Gen. 31:38   “I have been with you for twenty years now. Your
sheep and goats have not miscarried, nor have I eaten rams from
your flocks. 31:39   I did not bring you animals torn by wild beasts;
I bore the loss myself. And you demanded payment from me for
whatever was stolen by day or night. 31:40   This was my situation:
The heat consumed me in the daytime and the cold at night, and
sleep fled from my eyes. 31:41   It was like this for the twenty
years I was in your household. I worked for you fourteen years for
your two daughters and six years for your flocks, and you changed
my wages ten times. 31:42   If the God of my father, the God of
Abraham and the Fear of Isaac, had not been with me, you would
surely have sent me away empty-handed. But God has seen my
hardship and the toil of my hands, and last night he rebuked you.”

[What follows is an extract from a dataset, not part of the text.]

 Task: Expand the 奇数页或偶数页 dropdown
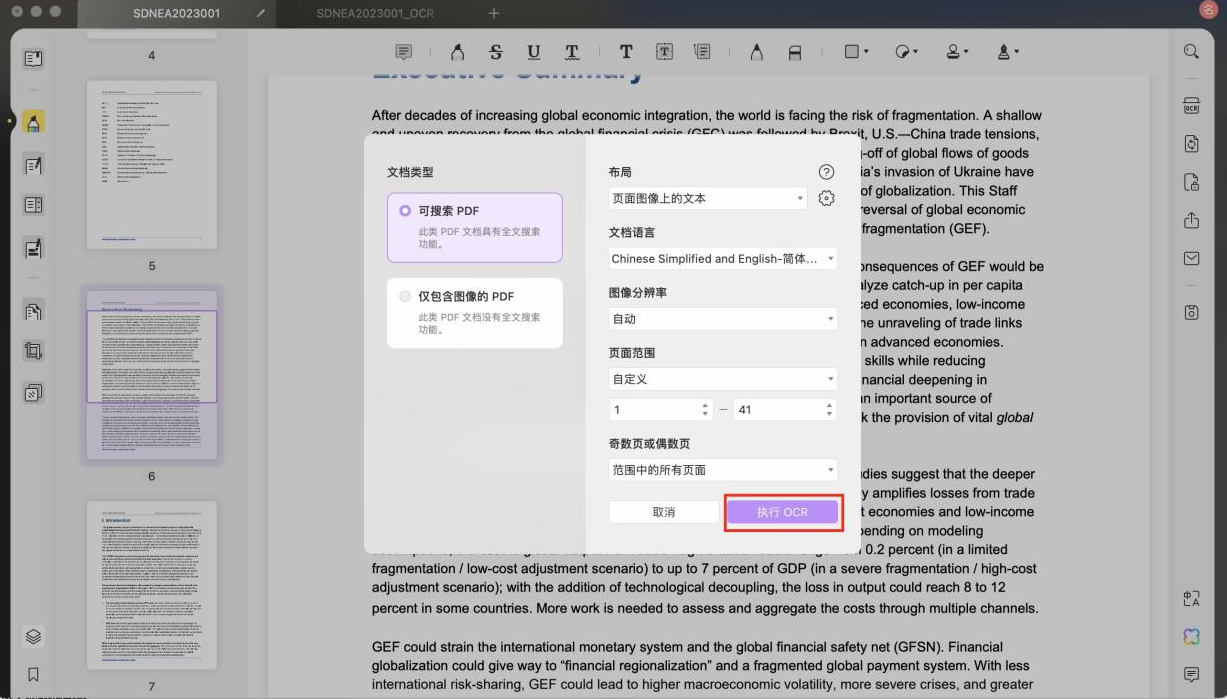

    The final lesson segment deals with the encounter between
Jacob and Laban in the land of Gilead. Laban approached Jacob
like a sheriff seeking to confront a lawbreaker. After Laban failed
to locate the idols Rachel had stolen (Gen. 31:19), the momentum
quickly swung in her husband’s favor. Jacob took the opportunity to
show how, in reality, Laban was the one who had done wrong over
the past two decades.
    Fear. Here a surrogate for God. Or perhaps the Hebrew for this
word means “Kinsman,” stressing the intimacy of God’s relationship
to the patriarch.


            Jacob acknowledged God’s faithfulness in the midst of his

hardship. He referred to the Lord as the God of my father, the
God of Abraham, the Fear of Isaac. This way of referring to the
Lord heightened the sense of God’s faithfulness through the
generations, extended here to Jacob.